## Task to carry out
Reproduce every record exactly as written.

Collected data
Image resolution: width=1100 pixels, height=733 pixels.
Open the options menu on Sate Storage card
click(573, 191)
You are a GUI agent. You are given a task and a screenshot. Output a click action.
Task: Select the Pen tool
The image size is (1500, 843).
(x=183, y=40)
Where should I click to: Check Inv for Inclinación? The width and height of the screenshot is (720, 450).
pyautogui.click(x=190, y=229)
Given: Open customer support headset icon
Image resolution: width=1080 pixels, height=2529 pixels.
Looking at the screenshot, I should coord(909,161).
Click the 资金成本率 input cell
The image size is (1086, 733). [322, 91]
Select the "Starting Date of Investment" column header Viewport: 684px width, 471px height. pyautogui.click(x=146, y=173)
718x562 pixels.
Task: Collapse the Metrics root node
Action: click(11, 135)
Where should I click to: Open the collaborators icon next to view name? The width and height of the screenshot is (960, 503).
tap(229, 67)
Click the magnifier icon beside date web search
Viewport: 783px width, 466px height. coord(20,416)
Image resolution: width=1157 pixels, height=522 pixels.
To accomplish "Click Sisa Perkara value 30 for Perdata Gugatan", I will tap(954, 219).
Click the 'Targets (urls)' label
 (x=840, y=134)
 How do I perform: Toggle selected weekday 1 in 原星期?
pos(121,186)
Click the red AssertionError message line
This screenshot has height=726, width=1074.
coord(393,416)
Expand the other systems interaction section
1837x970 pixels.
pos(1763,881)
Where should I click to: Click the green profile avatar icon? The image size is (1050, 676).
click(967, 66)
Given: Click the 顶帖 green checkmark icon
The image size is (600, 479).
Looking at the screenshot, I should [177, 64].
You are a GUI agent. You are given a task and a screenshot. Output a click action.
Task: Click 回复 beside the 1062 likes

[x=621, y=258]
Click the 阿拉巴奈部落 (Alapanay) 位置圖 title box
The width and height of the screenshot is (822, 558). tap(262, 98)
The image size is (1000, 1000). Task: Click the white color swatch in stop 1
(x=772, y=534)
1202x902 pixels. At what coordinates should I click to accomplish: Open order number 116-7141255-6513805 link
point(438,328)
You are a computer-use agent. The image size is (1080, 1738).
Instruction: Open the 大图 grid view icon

## Your response
Image resolution: width=1100 pixels, height=733 pixels.
Open the options menu on Sate Storage card
click(573, 191)
You are a GUI agent. You are given a task and a screenshot. Output a click action.
Task: Select the Pen tool
The image size is (1500, 843).
(x=183, y=40)
Where should I click to: Check Inv for Inclinación? The width and height of the screenshot is (720, 450).
pyautogui.click(x=190, y=229)
Given: Open customer support headset icon
Image resolution: width=1080 pixels, height=2529 pixels.
Looking at the screenshot, I should coord(909,161).
Click the 资金成本率 input cell
The image size is (1086, 733). [322, 91]
Select the "Starting Date of Investment" column header Viewport: 684px width, 471px height. pyautogui.click(x=146, y=173)
718x562 pixels.
Task: Collapse the Metrics root node
Action: click(11, 135)
Where should I click to: Open the collaborators icon next to view name? The width and height of the screenshot is (960, 503).
tap(229, 67)
Click the magnifier icon beside date web search
Viewport: 783px width, 466px height. coord(20,416)
Image resolution: width=1157 pixels, height=522 pixels.
To accomplish "Click Sisa Perkara value 30 for Perdata Gugatan", I will tap(954, 219).
Click the 'Targets (urls)' label
 (x=840, y=134)
 How do I perform: Toggle selected weekday 1 in 原星期?
pos(121,186)
Click the red AssertionError message line
This screenshot has height=726, width=1074.
coord(393,416)
Expand the other systems interaction section
1837x970 pixels.
pos(1763,881)
Where should I click to: Click the green profile avatar icon? The image size is (1050, 676).
click(967, 66)
Given: Click the 顶帖 green checkmark icon
The image size is (600, 479).
Looking at the screenshot, I should [177, 64].
You are a GUI agent. You are given a task and a screenshot. Output a click action.
Task: Click 回复 beside the 1062 likes

[x=621, y=258]
Click the 阿拉巴奈部落 (Alapanay) 位置圖 title box
The width and height of the screenshot is (822, 558). tap(262, 98)
The image size is (1000, 1000). Task: Click the white color swatch in stop 1
(x=772, y=534)
1202x902 pixels. At what coordinates should I click to accomplish: Open order number 116-7141255-6513805 link
point(438,328)
You are a computer-use agent. The image size is (1080, 1738).
Instruction: Open the 大图 grid view icon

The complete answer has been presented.